◆ SOURCE DOCUMENT
>>>

Monitor 66: The most unexpected election

The latest issue of Monitor, the Constitution Unit’s regular newsletter, has been published today. The issue covers all of the major UK constitutional developments over the past five months, a period that has included the unexpected general election result, the confidence and supply agreement between the Conservatives and DUP that followed, Nicola Sturgeon’s announcement of plans for a second referendum (later ‘reset’) and the beginning of Brexit negotiations, plus much else besides. The front page article is reproduced here. You can read the full issue at this link

Current British politics is rarely dull. Added to the unexpected result in the 2016 Brexit referendum and the subsequent Miller case regarding parliament’s role in the process (not to mention the Conservatives’ unexpected outright majority in 2015), we now have our second hung parliament in seven years, a resurgent Corbyn-led Labour Party, and a previously popular Prime Minister who appears to be on the ropes. All this following a general election that few expected, and that some even thought pretty much impossible under the 2011 Fixed-term Parliaments Act.

<<<

◆ INFORMATION SUPPLIED

>>>

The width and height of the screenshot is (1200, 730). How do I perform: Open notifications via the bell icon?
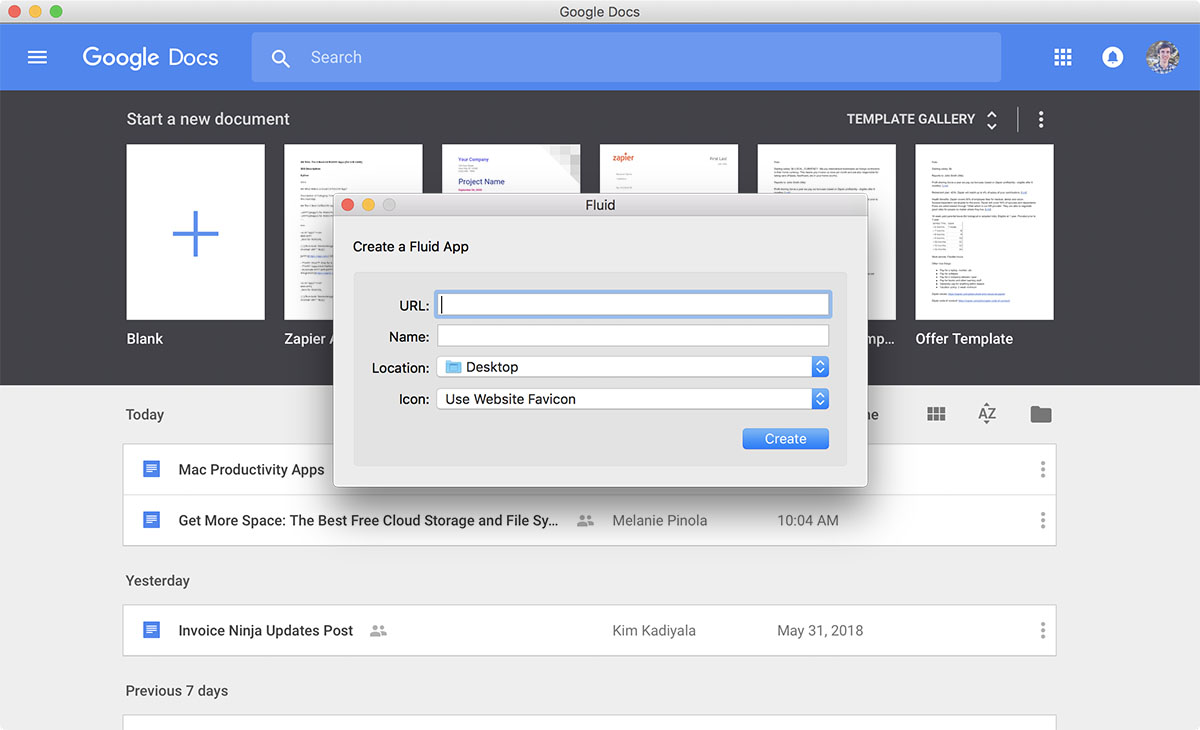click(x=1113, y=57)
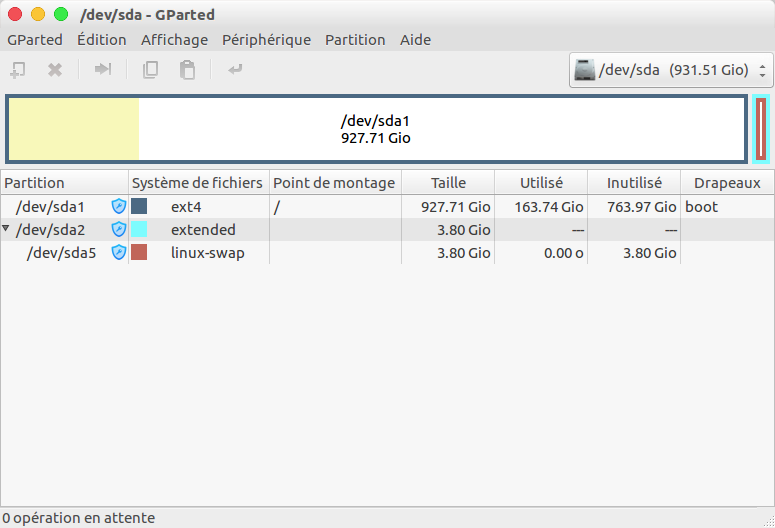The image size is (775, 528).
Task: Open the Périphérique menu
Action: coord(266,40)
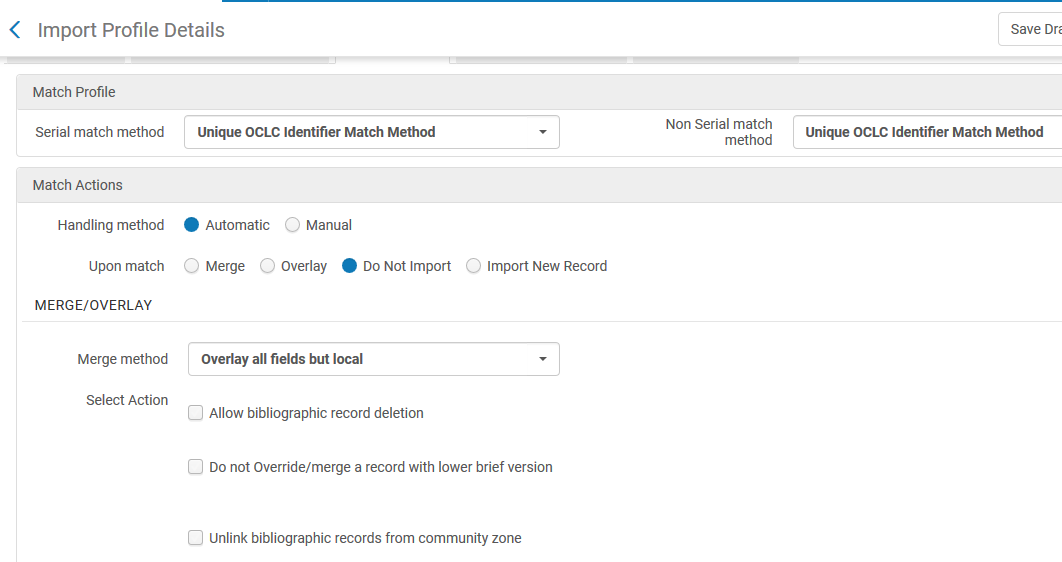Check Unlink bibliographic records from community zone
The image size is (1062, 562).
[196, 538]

<<<
>>>

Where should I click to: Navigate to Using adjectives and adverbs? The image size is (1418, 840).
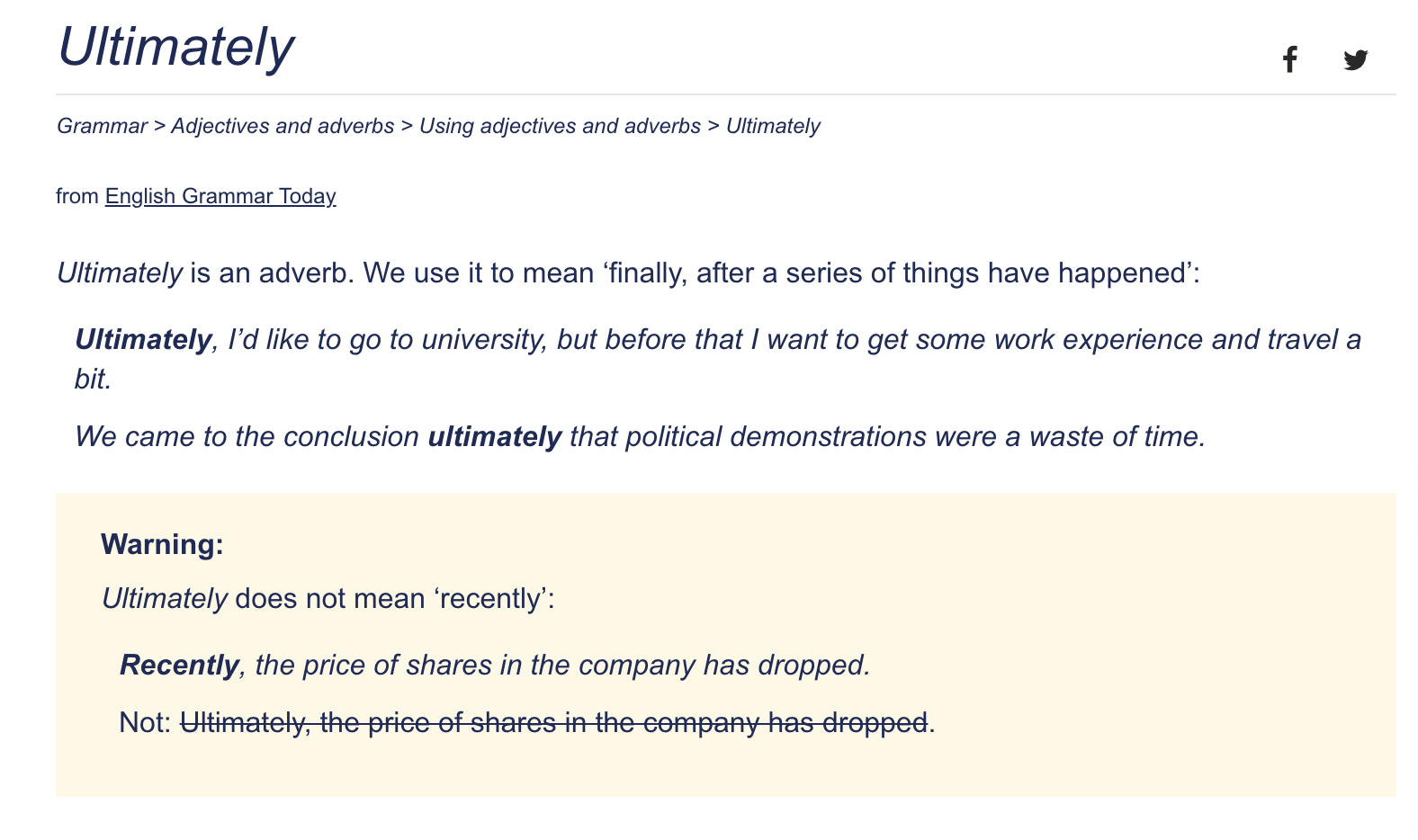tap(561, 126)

<<<

Continue the Constitution Unit newsletter piece on the unexpected 2017 general election, starting right after its last sentence.

Following the successful passage of the European Union (Notification of Withdrawal) Act, authorising the trigger of Article 50 (see page 4), Theresa May surprised almost everybody on 18 April by proposing a general election for 8 June. Having started with what looked like an unassailable lead in the polls, in an election where she sought to strengthen her hand in parliament during the Brexit negotiations, she managed instead to lose her slender Commons majority and was forced into a confidence and supply arrangement with Northern Ireland’s Democratic Unionist Party (DUP) (see page 6). Her authority within her own government is much diminished, and ministers have openly squabbled with each other over Brexit priorities. Meanwhile, Labour’s unexpected gains leave its previously fractious parliamentary party appearing suddenly united behind Jeremy Corbyn.

The results were also a blow to Nicola Sturgeon, whose Scottish National Party (SNP) lost twelve seats to the Conservatives, six to Labour and three to the Liberal Democrats. Conservative leader Ruth Davidson (who spoke at a packed Constitution Unit event during the campaign) in contrast made a strong case for the Union and gained further stature and negotiating power. Sturgeon acknowledged on 27 June that she would have to put the campaign for a second Scottish independence referendum on hold for the time being (see page 11).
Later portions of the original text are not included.